The core difference lies in how both commands treat already existing records: REPLACE acts as a delete and insert procedure leading to disappearance of unspecified data and resetting of auto-increments. Conversely, INSERT ... ON DUPLICATE KEY UPDATE follows an alter-only-the-specified strategy, keeping the remaining data intact.

With REPLACE:

REPLACE INTO users (id, name) VALUES (1, 'Jane'); -- Say hi to Jane, by the way!

This action replaces the complete row with id 1, potentially nuking age into oblivion.

Using INSERT ... ON DUPLICATE KEY UPDATE:

INSERT INTO users (id, name) VALUES (1, 'Jane') ON DUPLICATE KEY UPDATE name = VALUES(name); -- Jane is quite popular around here

This method safeguards age, adjusting solely name for id 1.

Detailed Analysis

Chronicles of Foreign Key Constraints

The robustness of REPLACE can really wreak havoc when it comes to foreign key constraints due to its delete-then-insert approach; this might trigger cascading deletions in other tables that reference the deleted record. On the flip side, INSERT ... ON DUPLICATE KEY UPDATE operates with surgical precision, updating existing records and thus preserving foreign key relations, effectively side-stepping any cascading delete shenanigans.

Auto-increment Escalation and Performance

Every time REPLACE performs its tear-down-and-rebuild routine, the auto-increment value gets bumped up, which could quickly exhaust the range of an AUTO_INCREMENT column if you're not careful. In contrast, INSERT ... ON DUPLICATE KEY UPDATE doesn't touch auto-increment values when updating existing rows, favouring a more compact table structure.

The Art of Selective Updating

REPLACE follows a scorched-earth policy, resetting unmentioned columns to their default values. INSERT ... ON DUPLICATE KEY UPDATE, in its usual reserved manner, changes only what's been explicitly mentioned, leaving the rest of the row untouched. Any columns left out of action wouldn't get a surprise makeover.

Benefits of Atomicity and Avoiding Locking Issues

If you're looking to dodge deadlocks or want to minimize more invasive forms of key locking during high traffic periods, INSERT ... ON DUPLICATE KEY UPDATE might be your ticket to the promised land. With its single-step nature, it offers a more atomic operation compared to the two-steps-at-a-time dance REPLACE pulls off.

Additional Considerations

Size Matters: Tables and Columns

When getting cozy with larger tables or a high column count, INSERT ... ON DUPLICATE KEY UPDATE usually provides better performance, being selective about what to write. Ensuring a performance test can guide you to the most 'write' path.

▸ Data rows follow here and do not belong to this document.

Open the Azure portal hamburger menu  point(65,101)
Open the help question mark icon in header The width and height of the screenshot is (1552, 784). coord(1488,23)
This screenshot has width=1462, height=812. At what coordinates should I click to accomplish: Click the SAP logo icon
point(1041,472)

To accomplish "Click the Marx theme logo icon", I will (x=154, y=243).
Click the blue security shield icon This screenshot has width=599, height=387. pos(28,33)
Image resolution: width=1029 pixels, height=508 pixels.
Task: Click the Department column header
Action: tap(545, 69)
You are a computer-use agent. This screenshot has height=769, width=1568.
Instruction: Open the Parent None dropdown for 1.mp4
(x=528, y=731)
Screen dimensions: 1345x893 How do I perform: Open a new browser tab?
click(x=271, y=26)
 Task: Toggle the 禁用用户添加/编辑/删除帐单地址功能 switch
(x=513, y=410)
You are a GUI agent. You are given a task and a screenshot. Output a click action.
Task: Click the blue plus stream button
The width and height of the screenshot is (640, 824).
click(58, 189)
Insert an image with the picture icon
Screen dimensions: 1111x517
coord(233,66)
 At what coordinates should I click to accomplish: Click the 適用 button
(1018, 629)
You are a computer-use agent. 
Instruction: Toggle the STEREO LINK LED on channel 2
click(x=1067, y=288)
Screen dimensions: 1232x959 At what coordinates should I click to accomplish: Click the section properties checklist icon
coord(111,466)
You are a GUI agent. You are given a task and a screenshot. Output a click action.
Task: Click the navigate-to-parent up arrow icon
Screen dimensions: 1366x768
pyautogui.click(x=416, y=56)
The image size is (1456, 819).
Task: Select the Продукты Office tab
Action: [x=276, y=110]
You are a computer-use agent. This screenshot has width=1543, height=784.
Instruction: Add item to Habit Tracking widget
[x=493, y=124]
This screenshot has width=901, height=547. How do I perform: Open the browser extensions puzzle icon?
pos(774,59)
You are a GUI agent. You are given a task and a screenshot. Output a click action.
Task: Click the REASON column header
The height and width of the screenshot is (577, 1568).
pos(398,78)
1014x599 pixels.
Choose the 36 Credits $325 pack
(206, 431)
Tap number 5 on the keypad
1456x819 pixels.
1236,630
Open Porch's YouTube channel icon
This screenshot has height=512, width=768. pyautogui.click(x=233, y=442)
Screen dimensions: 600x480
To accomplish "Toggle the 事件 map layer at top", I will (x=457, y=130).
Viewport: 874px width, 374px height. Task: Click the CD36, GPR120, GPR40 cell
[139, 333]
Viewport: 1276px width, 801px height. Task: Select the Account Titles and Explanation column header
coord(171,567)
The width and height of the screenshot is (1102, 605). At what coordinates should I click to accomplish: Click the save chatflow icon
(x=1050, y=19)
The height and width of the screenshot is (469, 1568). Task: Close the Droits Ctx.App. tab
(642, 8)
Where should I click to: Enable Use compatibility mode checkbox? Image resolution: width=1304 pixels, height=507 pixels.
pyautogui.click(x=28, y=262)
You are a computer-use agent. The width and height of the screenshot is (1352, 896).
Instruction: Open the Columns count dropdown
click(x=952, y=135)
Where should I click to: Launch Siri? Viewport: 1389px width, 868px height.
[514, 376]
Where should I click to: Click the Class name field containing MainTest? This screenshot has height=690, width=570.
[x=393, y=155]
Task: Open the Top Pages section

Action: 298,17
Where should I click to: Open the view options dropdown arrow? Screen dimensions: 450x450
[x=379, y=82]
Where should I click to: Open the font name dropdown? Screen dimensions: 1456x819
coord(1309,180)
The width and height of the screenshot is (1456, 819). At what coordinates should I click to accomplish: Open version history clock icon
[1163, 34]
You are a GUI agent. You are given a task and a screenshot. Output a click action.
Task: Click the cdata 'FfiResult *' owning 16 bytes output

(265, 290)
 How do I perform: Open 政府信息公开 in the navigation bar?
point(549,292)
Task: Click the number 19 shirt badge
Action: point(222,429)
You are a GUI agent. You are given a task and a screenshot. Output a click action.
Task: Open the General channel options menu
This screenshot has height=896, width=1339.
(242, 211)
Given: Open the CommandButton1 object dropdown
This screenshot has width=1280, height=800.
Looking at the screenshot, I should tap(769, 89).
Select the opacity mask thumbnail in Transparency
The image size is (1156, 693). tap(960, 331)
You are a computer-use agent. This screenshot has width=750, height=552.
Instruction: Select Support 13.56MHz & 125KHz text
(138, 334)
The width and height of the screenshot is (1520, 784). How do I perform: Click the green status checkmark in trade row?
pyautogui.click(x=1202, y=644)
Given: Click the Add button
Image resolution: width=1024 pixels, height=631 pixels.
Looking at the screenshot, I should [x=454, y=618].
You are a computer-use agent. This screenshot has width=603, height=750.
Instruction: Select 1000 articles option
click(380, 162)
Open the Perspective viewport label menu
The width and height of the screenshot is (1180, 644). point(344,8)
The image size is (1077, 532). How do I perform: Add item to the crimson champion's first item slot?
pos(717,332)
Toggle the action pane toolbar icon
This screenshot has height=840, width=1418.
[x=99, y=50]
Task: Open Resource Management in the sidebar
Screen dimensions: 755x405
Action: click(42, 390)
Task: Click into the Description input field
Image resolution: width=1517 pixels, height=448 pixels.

Task Requirements: the Real Boss

REPLACE or INSERT ... ON DUPLICATE KEY UPDATE? That's the question, and your specific use-case provides the answer. Need to enforce strict data and relational integrity? ‘INSERT ... ON DUPLICATE KEY UPDATE’ is likely your ally.

Federated Tables: The Special Child

Facing Federated storage engines? REPLACE might stumble here with limited capability. A trigger-based approach, or simply sticking to ‘INSERT ... ON DUPLICATE KEY UPDATE’ can lead the way out.

Decision Guidelines

Keeping the Relations in Check

Data tends to have complex relationships and constraints in a relational database. To keep this intricate web intact, INSERT ... ON DUPLICATE KEY UPDATE is often the preferred choice.

Pack Your Bags for Benchmark-land

The context impacts performance greatly with either method. Run regular benchmarks to get a clearer picture of how your specific setup behaves.

Know your Command

Before you lock and load, it's important to dig in and understand both commands thoroughly. Reading the manual might save you from future complications with data consistency, app behaviour, or database performance.